Le paradoxe d’Easterlin appartient aux concepts qui se situent à un point intermédiaire entre la psychologie et l’économie. Curieusement, ces deux sciences se rejoignent toujours davantage en territoires communs.
L’un d’eux est l’idée selon laquelle il existe un lien entre le fait d’avoir de l’argent, la capacité de consommer et le bonheur.
Personne ne peut nier l’importance de l’argent. On entend souvent que l’argent ne fait pas le bonheur. Nous sommes néanmoins souvent frustrés de ne pas en avoir suffisamment pour nous payer quelque chose que nous désirons : un voyage, un cours, une meilleure mutuelle, etc.
Le paradoxe d’Easterlin renforce précisément l’idée selon laquelle avoir de l’argent et être heureux ne sont pas des réalités qui s’impliquent mutuellement. Le niveau de nos revenus comporte de nombreux aspects qui sont relatifs. Détaillons ci-après cette idée intéressante.
Le paradoxe d’Easterlin
C’est l’économiste Richard Eastearlin qui a posé le paradoxe d’Easterlin. La première réflexion qu’il a émise présentait un caractère général. Il évoquait en effet une réalité que beaucoup d’entre nous connaissons : le fait que les pays où vivent les habitants ayant les revenus les plus élevés ne sont pas les plus heureux. Et les pays présentant les plus faibles niveaux de revenus ne sont pas les plus malheureux.
Ce simple postulat, étayé de preuves, contredit l’idée répandue selon laquelle plus le montant des revenus est élevé, plus le bonheur est grand. La première question qui est apparue a été de savoir si, après avoir atteint certains niveaux de revenu, les gens se trouvent limités dans leur capacité à être heureux.
Il existe un autre aspect du paradoxe d’Easterlin. Nous constatons en effet que les résultats changent si nous comparons les différences de revenus au sein d’un même pays. Sur un même territoire, les personnes à faible revenu sont moins heureuses et inversement. Comment expliquer cela ?
Le paradoxe d’Easterlin renforce l’idée qu’avoir de l’argent et être heureux ne sont pas des réalités qui s’impliquent mutuellement.
La relativité des revenus
Easterlin a ni plus ni moins repris une métaphore de Karl Marx pour expliquer toutes ces observations. Ce dernier a déclaré que si une personne possède une maison qui répond à ses besoins, elle sera alors à même de se sentir satisfaite. Elle ne percevra néanmoins sa maison que comme une simple cabane si quelqu’un bâtit un somptueux palais juste à côté.

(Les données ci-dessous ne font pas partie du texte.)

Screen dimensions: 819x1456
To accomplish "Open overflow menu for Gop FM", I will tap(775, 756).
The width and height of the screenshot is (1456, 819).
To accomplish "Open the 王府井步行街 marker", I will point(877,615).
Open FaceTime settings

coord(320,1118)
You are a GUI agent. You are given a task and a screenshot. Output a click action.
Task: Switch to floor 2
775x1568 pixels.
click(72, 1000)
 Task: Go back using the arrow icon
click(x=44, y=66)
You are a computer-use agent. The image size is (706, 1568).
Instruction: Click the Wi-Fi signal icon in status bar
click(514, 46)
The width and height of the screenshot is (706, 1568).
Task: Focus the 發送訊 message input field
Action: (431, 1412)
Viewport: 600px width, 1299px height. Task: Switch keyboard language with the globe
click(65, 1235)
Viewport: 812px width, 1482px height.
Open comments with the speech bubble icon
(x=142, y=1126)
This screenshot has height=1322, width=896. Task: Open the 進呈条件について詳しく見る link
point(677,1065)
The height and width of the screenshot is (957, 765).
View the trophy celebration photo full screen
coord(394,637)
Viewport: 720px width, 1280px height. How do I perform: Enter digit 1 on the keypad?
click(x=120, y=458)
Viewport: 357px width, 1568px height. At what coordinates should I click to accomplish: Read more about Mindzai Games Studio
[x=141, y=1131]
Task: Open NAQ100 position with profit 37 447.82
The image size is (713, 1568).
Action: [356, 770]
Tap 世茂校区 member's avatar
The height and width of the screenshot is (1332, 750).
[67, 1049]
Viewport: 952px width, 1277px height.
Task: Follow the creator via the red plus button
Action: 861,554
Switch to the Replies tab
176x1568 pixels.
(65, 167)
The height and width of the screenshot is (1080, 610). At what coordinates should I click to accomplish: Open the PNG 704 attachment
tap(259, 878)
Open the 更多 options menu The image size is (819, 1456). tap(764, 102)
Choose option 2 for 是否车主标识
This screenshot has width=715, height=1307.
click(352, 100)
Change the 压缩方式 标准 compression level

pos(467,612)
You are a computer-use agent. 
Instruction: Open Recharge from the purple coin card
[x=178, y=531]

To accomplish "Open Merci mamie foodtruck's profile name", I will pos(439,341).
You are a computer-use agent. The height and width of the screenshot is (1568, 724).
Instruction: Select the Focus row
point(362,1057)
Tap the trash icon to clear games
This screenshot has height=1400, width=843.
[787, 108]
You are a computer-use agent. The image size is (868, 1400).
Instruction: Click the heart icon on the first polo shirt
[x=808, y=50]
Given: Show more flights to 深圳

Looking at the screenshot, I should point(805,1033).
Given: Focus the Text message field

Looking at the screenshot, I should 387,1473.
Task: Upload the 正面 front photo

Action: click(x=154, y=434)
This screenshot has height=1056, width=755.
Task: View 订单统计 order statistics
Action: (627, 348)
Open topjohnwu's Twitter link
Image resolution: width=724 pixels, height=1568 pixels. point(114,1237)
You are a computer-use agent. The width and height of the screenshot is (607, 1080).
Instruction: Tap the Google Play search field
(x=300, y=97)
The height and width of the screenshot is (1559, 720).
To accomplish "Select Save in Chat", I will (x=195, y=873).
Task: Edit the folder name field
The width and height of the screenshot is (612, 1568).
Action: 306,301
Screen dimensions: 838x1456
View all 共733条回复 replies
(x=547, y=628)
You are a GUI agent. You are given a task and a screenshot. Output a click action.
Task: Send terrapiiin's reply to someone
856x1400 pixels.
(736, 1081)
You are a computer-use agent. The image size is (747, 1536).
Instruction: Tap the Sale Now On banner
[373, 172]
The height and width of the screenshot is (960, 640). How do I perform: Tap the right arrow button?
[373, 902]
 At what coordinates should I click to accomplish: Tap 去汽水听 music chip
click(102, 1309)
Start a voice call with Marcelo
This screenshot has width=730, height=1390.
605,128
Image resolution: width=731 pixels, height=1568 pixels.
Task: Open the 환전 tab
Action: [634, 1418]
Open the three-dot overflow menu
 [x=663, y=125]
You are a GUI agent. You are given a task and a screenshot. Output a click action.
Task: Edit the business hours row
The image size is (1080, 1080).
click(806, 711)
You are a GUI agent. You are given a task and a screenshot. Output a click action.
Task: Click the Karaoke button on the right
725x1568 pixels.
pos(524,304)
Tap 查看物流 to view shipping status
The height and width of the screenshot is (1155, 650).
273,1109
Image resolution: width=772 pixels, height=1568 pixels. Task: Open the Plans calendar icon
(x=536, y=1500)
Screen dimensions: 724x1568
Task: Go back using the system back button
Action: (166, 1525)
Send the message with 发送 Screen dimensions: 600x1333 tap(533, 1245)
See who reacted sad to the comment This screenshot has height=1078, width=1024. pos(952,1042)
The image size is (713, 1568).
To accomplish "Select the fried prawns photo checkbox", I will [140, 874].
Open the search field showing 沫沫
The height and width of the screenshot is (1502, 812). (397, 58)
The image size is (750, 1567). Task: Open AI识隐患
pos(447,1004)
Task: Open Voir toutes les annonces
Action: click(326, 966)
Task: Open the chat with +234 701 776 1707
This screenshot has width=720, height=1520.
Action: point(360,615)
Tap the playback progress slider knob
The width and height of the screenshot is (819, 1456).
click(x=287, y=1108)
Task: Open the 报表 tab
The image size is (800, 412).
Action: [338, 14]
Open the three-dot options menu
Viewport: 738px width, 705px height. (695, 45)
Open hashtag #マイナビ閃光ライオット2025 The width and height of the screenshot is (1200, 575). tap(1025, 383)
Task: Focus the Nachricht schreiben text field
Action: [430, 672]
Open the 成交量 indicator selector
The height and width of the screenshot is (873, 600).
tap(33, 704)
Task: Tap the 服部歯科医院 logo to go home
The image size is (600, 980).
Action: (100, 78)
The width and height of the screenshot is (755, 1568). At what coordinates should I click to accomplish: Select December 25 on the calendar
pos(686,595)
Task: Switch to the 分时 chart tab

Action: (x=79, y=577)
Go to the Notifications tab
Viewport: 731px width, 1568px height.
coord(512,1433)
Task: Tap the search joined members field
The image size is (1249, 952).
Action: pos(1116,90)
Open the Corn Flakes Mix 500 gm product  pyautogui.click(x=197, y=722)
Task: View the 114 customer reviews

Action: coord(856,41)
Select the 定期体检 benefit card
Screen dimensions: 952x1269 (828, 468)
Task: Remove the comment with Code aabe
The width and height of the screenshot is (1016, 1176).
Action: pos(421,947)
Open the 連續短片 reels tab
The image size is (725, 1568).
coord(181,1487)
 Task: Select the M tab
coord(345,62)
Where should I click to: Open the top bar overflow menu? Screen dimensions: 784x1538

Easterlin a émis deux conclusions à partir de cela. La première est que les personnes qui perçoivent des revenus élevés ont tendance à être plus heureuses. La seconde, que les individus considèrent leurs revenus comme « élevés » en égard aux revenus de ceux qui les entourent. Cela expliquerait la différence de relation entre bonheur et revenus au niveau interne et au niveau de tous les pays.
Le paradoxe d’Estearlin souligne donc que la perception de notre bien-être est directement conditionnée par la comparaison que nous faisons avec ceux qui nous entourent. En d’autres termes, le contexte est déterminant pour que le niveau de revenu soit source de bonheur ou non.
Les revenus ou l’équité ?
Richard Estearlin n’a jamais déclaré directement que des revenus plus ou moins élevés étaient à l’origine du sentiment de bonheur ou de malheur. Le paradoxe d’Estearlin souligne en effet simplement qu’un niveau de revenu plus élevé ne génère pas nécessairement un plus grand sentiment de bonheur. Cela dépend du contexte dans lequel cette situation se produit. Une question se pose alors. L’équité, et non le niveau des revenus, pourrait-elle être ce qui génère le bonheur ou le malheur ?
En d’autres termes, est-il possible de considérer, à partir du paradoxe d’Estearlin, que les grandes différences de revenus dans une société sont une source de mal-être ?
Dans un contexte de grande inégalité, être au-dessus des autres pourrait susciter un sentiment de plus grande satisfaction à l’égard de la vie. En revanche, se sentir en dessous des autres conduirait à un sentiment de plus grande frustration et de tristesse.
Le problème n’est, ni dans un cas ni dans l’autre, directement lié à la satisfaction des besoins. En d’autres termes : mes revenus peuvent me permettre de vivre sans difficultés majeures ; mais si je perçois que les autres vivent bien mieux que moi, je sentirai que je ne gagne pas suffisamment.
Il s’agit probablement de ce qui se passe dans les pays les plus riches. En effet, la majorité de la population voit ses besoins couverts. Or, l’étalage de la richesse des grandes élites économiques assombrit le sentiment de conformité et de bonheur. Il est par ailleurs peut-être plus facile d’être heureux dans les pays pauvres, où la grande majorité dispose de faibles revenus.